2025-06-22 beginners | Clojure Slack Archive

beginners

jaihindhreddy 2025-06-22T08:07:07.313069Z

What would be a good way to embrace the let-it-crash philosophy in a stateful system implemented using component? Here's an example, in a Clojure application running in k8s, if a bad code push causes one of the API endpoints to run new code for which it doesn't have permissions (joining to a new table without access for example), then it's clear that there was some kind of misconfiguration. Currently, the system just continues to chug along, responding with either 500s or 412s. Instead, if we could detect such exceptions and crash the process immediately, the rolling deployment of k8s would ensure that only a small amount of traffic to that endpoint is affected, because the pods with the new code would go into CrashLoopBackoff, and the rollout wouldn't continue. Is this a bad idea in the first place, or is it already standard practice in typical Clojure systems? Of course, I can put more checks in at system-init-time and refuse to start it in the first place, but not all such problems can be caught at init-time.

jaihindhreddy 2025-06-22T08:12:58.001019Z

I can definitely see why this can be a very bad thing in some situations. For example, in the example I described above, when there is no rolling deployment, but someone removed the application's access to a table, what I'm trying to do will crash all pods, as opposed to only the API endpoints requiring that table being affected. I wonder if there's a better way to think about this without embedding too much knowledge in the system, like "I'm I new code that's currently rolling out in a larger context", or making the component aware of the system it is running in. One of my thoughts, was to add a way for a component to tell the containing system "I have failed catastrophically", and let the system deal with it. And there I could do something like "If any component fails catastrophically in the first x seconds of starting the system, shut it down".

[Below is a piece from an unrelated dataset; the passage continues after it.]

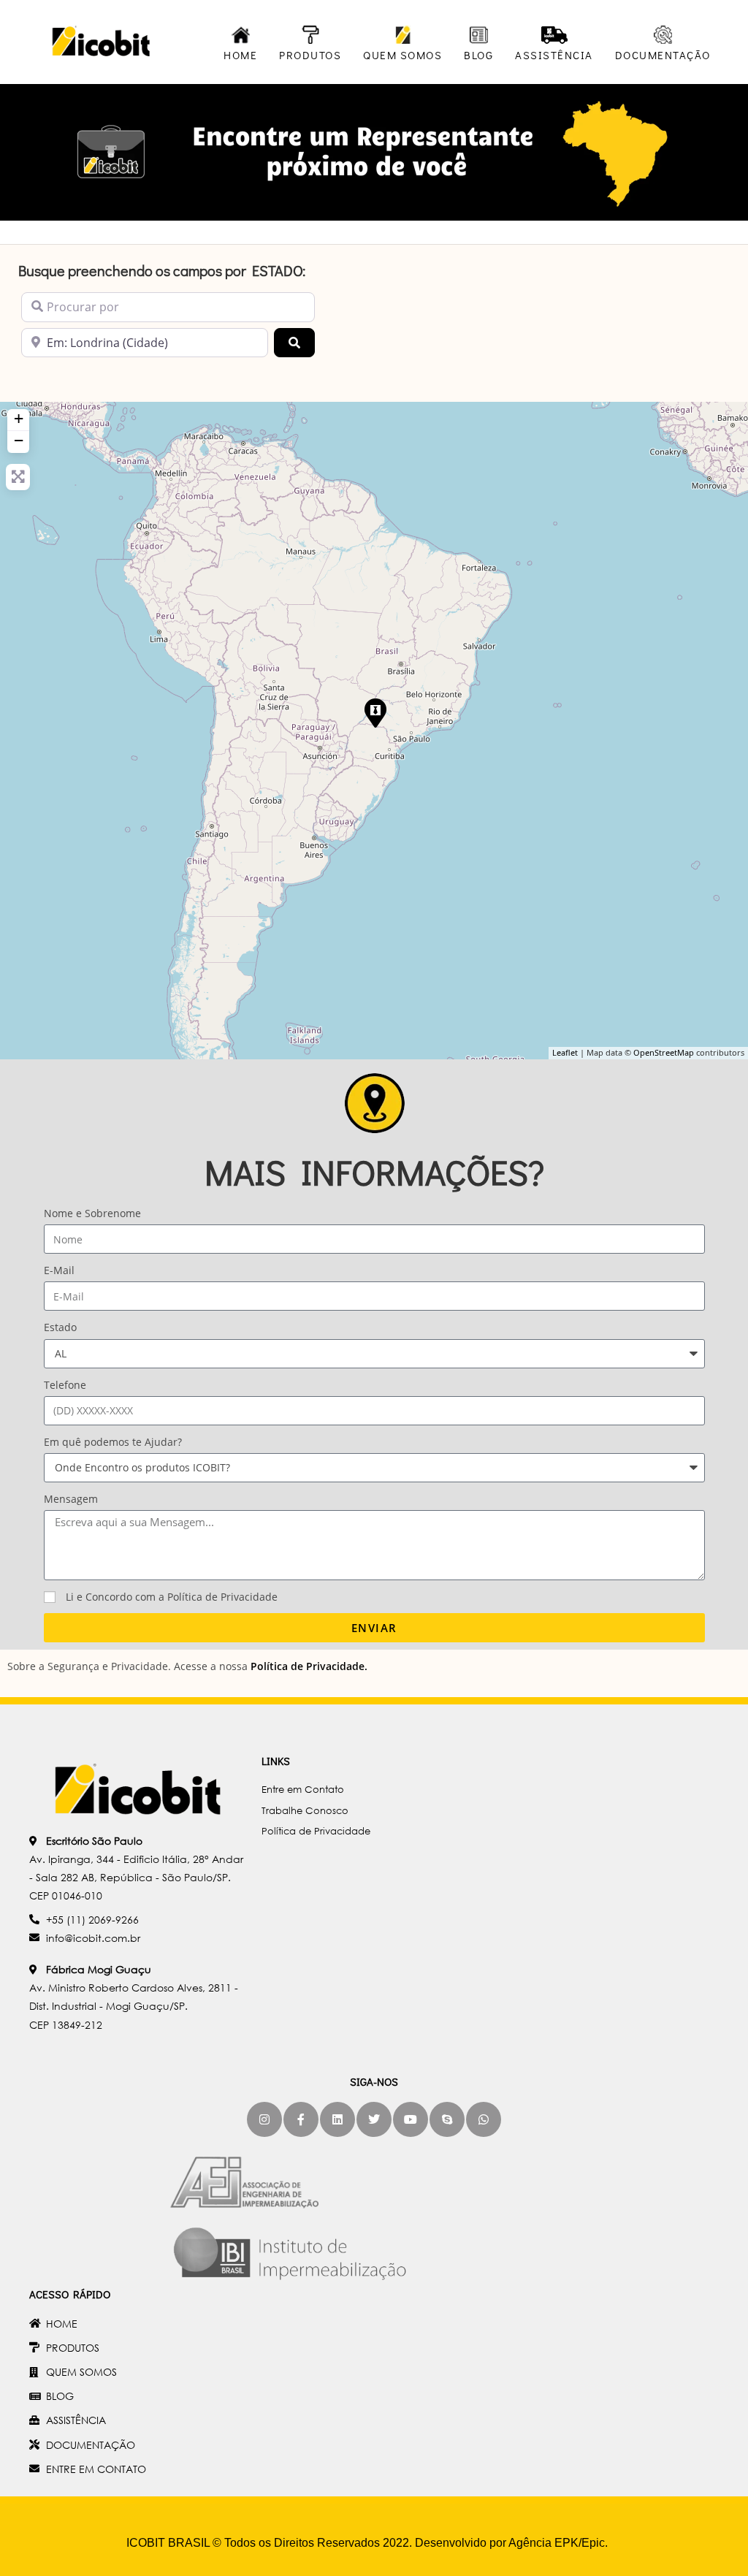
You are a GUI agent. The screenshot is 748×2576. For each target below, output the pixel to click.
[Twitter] (374, 2119)
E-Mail (59, 1270)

p-himik 2025-06-22T11:34:21.161389Z

Something turns exceptions into HTTP 500. Probably some middleware. You can add a new middleware before that one that filters out exceptions that should bring the system down and that then act on them.

Bob B 2025-06-22T15:09:07.160879Z

If you're using something like argo rollouts, deploys also have "health checks" that can be used as a determinant for whether to continue a rollout. How many situations these checks cover is up to their author, but presumably that's more deterministic than timing things (I could imagine a scenario where the "new endpoint" doesn't get organically called until x + 1 seconds after starting).

2025-06-22T15:24:19.037449Z

> either 500s or 412s (By the way, "The 412 (Precondition Failed) status code indicates that one or more conditions given in the request header fields evaluated to false..." https://www.rfc-editor.org/rfc/rfc9110#status.412. In other words: 412 is not a fault, but a feature. In any case, since a client can provoke any 4xx code at will, those would not be great criteria to crash the server.)

jaihindhreddy 2025-06-22T15:25:30.588369Z

Indeed, its always possible that the bad code reveals itself long after any rollout is complete. The health check during rollout does sound like a nice idea. Thanks!

2025-06-22T15:42:15.685689Z

The let-it-crash philosophy sucks 🤣 It's not realistic to any real production scenarios where you want resilience. But if you change it to "let-it-restart" or "let-it-rollback" it probably makes more sense.

2025-06-23T16:03:51.014679Z

depends on which system you are talking about. "let it crash" usually refers to the individual elements of a distributed system. the restart and/or rollback logic are the job of the orchestration code, and should not exist at the level of individual services

2025-06-23T16:04:39.701039Z

at the most abstract level, letting programs crash is much better behavior compared to attempting to prevent crashing

jaihindhreddy 2025-06-23T16:06:04.129549Z

Indeed, I'm talking about this kind of "let it crash", popularised by the Erlang world AFAICT. k8s in this case, being the poor man's BEAM VM.

2025-06-23T16:34:30.327059Z

I say that because I've often seen people misunderstand what is meant. The goal is still very much for the software to always be available and usable by the user correctly. But I've seen people get it confused with, actually have it fail to alert you that it doesn't work. The latter used to be an idea in the old days where software was delivered to user in a very different way. Nowadays it's the "graceful degradation and recovery" that matters more. And what some argue is that it's easier to restart a bigger chunk of the application if not the whole app then it is to recover at a too fine a grain or to try to make due in a degraded state.

2025-06-23T16:35:50.936869Z

For example, in your case, because you framed it in a let-it-crash way, your first thought was for it to stop deployment, and as you identified correctly the issue with that is it can take down the whole fleet. So that's not going to be a good approach, unless you have rollback or restart.